A further continuation came from John Coates (1912–1963), a writer with no family connection but who had earlier written a time-travel novel, Here Today (1949), featuring a man who claimed to have wooed Jane Austen. His The Watsons: Jane Austen's fragment continued and completed appeared from British and American publishers in 1958. In his postscript (pages 314–18) he admitted to having rewritten the original fragment in order to develop the characters differently, including renaming Emma Watson as Emily. He also pointed out that the tempo of Jane Austen's contribution had been "leisurely…It is the start of a long book, not of a short one. Yet it comprises a half of [Ms] Oulton's book and almost half of the Browns' book." In his own book that proportion is reduced to less than a quarter of the total length. As a result of giving himself this extra leg-room, his version of the story has been judged "more successful in capturing the feel of early 19th-century society than many of the other sequels, but [is] probably much lighter and cheerier than Austen had originally intended the book to turn out".
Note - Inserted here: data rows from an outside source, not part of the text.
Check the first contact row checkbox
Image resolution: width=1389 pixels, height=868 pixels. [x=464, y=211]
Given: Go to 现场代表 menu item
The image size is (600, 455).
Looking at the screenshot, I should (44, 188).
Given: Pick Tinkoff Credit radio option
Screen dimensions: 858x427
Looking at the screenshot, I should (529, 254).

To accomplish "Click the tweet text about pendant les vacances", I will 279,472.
Since then, as part of the burgeoning genre of "Austenesque fiction", author Joan Aiken wrote sequels to several Jane Austen novels, among them her Emma Watson: The Watsons Completed (1996). New continuations also include The Watsons by Merryn Williams in 2005; the self-published The Watsons, by Jane Austen and Another Lady by Helen Baker in 2008; the religiously-themed The Watsons Revisited by Eucharista Ward in 2012; and The Watsons by Jane Austen, completed by Jennifer Bettiol in 2012. Yet another continuation was written by Irish author Rose Servitova, whose earlier The Longbourn Letters (2017) was based within the world of Pride and Prejudice. Her newer Austen-inspired work, A Completing of The Watsons (2019), won the Bronze prize in the Self-Publishing Review Book Awards. Another continuation, Jane Austen's The Watsons, As Continued by Claudia Gray, was released in 2026.

==Adaptations==
As well as continuations of the original novel, a number of other authors have contributed new novels, and adaptations in other formats. Among these are the two 'Watsons novels' described as "inspired by Jane Austen" and written by Ann Mychal. The first, Emma and Elizabeth (2014), according to its back cover, "blends passages from the original fragment into the narrative, creating a unique story which is faithful to Jane Austen's style and subject matter". Its sequel, Brinshore (2015), is set two decades later and brings together characters and situations from both The Watsons and Sanditon.
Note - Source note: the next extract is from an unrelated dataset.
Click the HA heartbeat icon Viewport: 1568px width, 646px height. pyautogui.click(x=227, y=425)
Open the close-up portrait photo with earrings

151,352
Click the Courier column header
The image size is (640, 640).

In The Jane Austen Project (2017) by Kathleen A. Flynn, the manuscript of the novel is made the subject of a time-travel quest. Austen is supposed there to have completed The Watsons but then destroyed it, so two researchers from the future travel back to her time in an attempt to retrieve it.
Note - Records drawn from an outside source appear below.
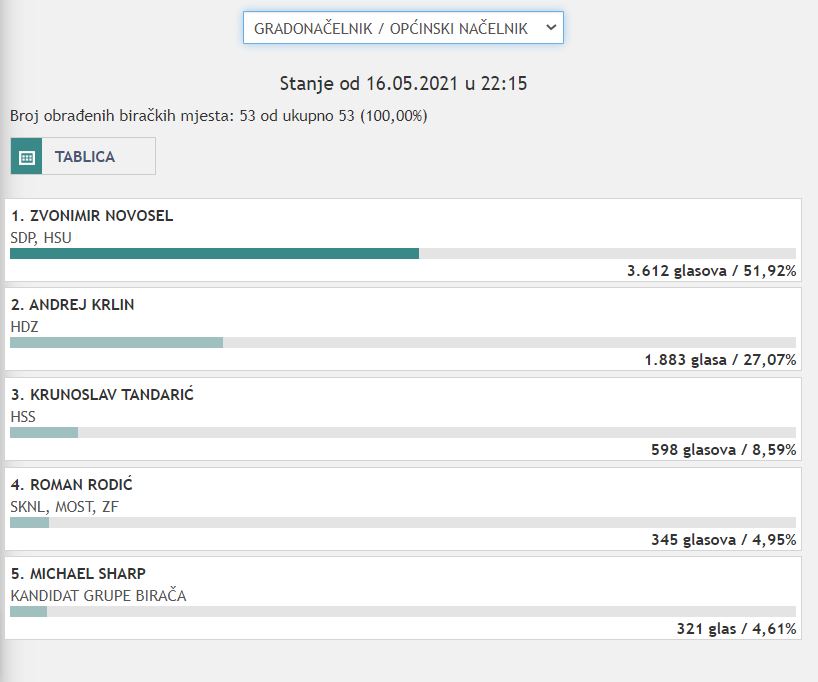Click the Stanje od 16.05.2021 timestamp heading
The image size is (818, 682).
coord(403,83)
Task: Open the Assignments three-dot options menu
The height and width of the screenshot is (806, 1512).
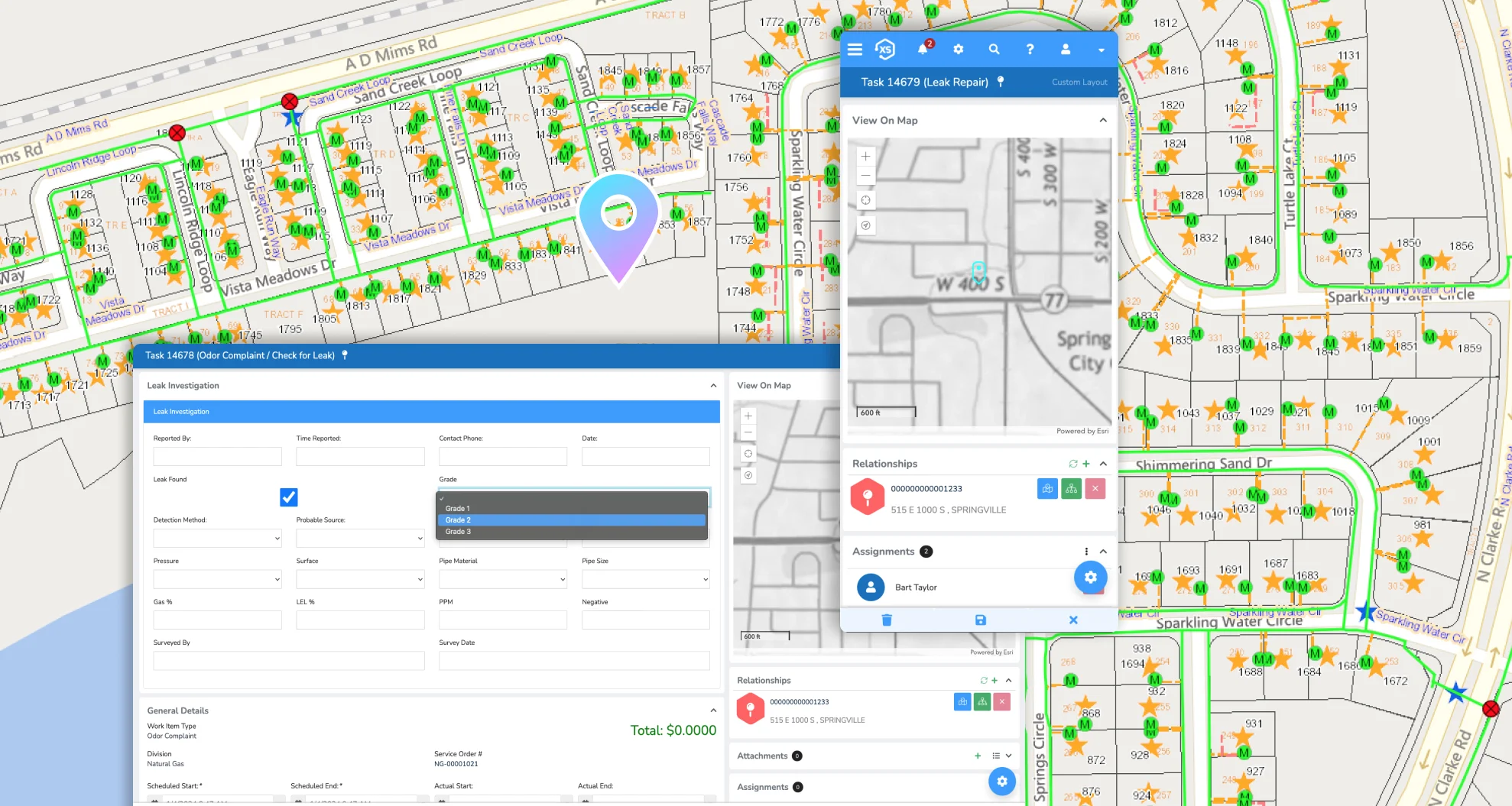Action: tap(1086, 552)
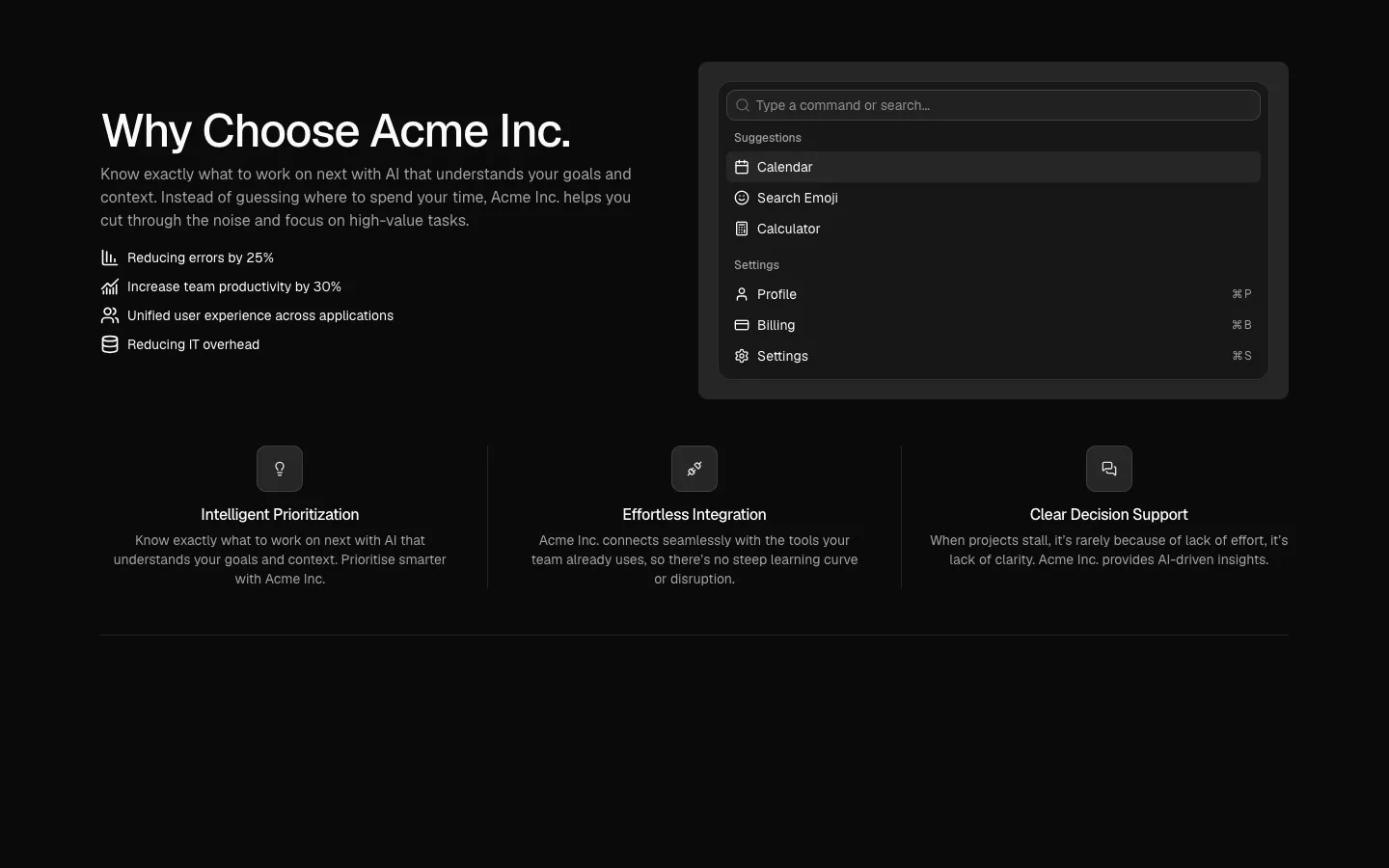The image size is (1389, 868).
Task: Click the bar chart icon beside Reducing errors
Action: pos(110,258)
In another adaptation (that reverses the direction of the time-travel) a metatheatrical intrusion from the present day occurs in Laura Wade's play The Watsons, a dramatisation of the unfinished novel. It has Laura, the dramatist, (played by an actor) walking onstage as the original, naturalistic story breaks off. There then follows a protracted discussion between the dramatist and the rebellious characters about how the plot should continue. A similar student-written adaptation was performed at the University of Toronto by the Trinity College Dramatic Society during the Hart House U of T Drama Festival 2026, featuring a fictionalized Cassandra Austen as opposed to a dramatist.